Flicking through the dossier for that first, fascinated, time, I find that almost all of the finalists are new to me, despite four decades as a reporter on the international environmental beat. As I get down to studying their stories, my breath is taken away by their courage. Death threats go with the territory. Some have survived actual assassination attempts; others have been imprisoned, even tortured. Most have been persecuted in some way. Yet they have persisted, and won.

Example after example springs to mind. There’s Anna Giordano, a young woman who took on the Mafia, drastically reducing the number of wild birds shot in Sicily and narrowly escaping the firebombing of her car.
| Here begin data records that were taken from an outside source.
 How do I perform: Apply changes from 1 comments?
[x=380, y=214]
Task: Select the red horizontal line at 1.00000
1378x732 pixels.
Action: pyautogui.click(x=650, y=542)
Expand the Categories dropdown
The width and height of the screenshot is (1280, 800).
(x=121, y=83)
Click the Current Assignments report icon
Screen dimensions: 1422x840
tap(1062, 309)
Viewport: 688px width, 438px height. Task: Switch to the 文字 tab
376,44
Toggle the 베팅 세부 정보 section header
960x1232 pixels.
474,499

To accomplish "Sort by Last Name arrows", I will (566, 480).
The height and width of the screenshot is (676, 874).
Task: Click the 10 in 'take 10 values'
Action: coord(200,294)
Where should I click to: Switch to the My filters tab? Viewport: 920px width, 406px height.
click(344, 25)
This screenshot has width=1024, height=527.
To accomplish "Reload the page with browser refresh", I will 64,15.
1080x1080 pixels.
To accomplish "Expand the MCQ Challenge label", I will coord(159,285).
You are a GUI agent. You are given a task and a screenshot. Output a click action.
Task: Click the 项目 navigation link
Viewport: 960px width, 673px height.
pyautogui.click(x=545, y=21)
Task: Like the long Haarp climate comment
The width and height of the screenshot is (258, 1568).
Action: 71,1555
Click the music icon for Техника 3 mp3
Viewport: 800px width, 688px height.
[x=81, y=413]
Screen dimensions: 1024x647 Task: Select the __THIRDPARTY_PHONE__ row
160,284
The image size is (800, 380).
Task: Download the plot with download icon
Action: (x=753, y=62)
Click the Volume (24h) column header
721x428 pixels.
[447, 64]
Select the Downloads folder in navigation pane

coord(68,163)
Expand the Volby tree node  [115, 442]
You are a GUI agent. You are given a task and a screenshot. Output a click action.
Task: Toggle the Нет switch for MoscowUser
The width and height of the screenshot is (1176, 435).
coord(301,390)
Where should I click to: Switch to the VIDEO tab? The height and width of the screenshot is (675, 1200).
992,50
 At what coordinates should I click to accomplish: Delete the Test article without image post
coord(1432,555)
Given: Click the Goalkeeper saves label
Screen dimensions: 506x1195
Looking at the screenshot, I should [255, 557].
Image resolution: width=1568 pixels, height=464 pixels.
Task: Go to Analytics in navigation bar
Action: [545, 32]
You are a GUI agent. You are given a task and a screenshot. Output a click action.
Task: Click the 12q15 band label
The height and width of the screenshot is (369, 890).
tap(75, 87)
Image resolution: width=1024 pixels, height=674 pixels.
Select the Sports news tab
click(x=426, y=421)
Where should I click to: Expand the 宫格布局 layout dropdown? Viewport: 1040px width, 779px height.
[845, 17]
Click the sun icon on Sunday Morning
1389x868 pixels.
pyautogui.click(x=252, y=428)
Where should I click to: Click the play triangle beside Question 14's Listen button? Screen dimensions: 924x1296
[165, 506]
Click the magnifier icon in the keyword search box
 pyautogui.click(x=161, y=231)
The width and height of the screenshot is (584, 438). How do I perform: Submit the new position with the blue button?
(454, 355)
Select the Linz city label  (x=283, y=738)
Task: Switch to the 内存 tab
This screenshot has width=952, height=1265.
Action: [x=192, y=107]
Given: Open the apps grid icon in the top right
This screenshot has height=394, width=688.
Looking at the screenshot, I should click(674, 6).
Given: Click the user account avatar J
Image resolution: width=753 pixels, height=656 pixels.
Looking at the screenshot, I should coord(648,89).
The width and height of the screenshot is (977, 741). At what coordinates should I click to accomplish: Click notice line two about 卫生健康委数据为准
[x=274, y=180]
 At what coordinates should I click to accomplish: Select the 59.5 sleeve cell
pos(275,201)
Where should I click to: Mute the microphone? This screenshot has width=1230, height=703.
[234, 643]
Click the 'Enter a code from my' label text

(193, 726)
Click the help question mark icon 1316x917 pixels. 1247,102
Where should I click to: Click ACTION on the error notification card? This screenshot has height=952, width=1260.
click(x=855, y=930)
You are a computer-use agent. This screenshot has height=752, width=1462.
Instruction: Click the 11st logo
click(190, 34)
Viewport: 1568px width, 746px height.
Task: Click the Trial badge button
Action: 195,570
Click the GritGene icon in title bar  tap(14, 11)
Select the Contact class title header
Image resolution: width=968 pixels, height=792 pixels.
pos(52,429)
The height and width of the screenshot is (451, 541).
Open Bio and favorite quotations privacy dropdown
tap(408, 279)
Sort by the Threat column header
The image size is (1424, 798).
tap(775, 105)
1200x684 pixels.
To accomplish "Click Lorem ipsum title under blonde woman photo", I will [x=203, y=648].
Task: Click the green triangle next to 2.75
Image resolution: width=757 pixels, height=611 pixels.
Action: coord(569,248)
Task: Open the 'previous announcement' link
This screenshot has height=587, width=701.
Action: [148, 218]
Alexander Nitikin was imprisoned for revealing the risks posed by Russia’s decaying nuclear submarines; Rodolfo Montiel Flores was jailed and tortured for opposing logging that was drying up water supplies for his Mexican village (his lawyer was assassinated); Yosepha Alomang, an elderly woman, was tortured for six weeks for fighting destructive mining in Irian Jaya.

Then there’s Julia Bonds, a former Pizza Hut waitress who — despite frequent death threats — successfully fought the mountaintop-removal mining that has flattened some 470 peaks in the Appalachians. Next up are Rashida Bee and Champa Devi Shukla — frail, diminutive, and illiterate women who went on hunger strike to get justice for victims of the Bhopal disaster.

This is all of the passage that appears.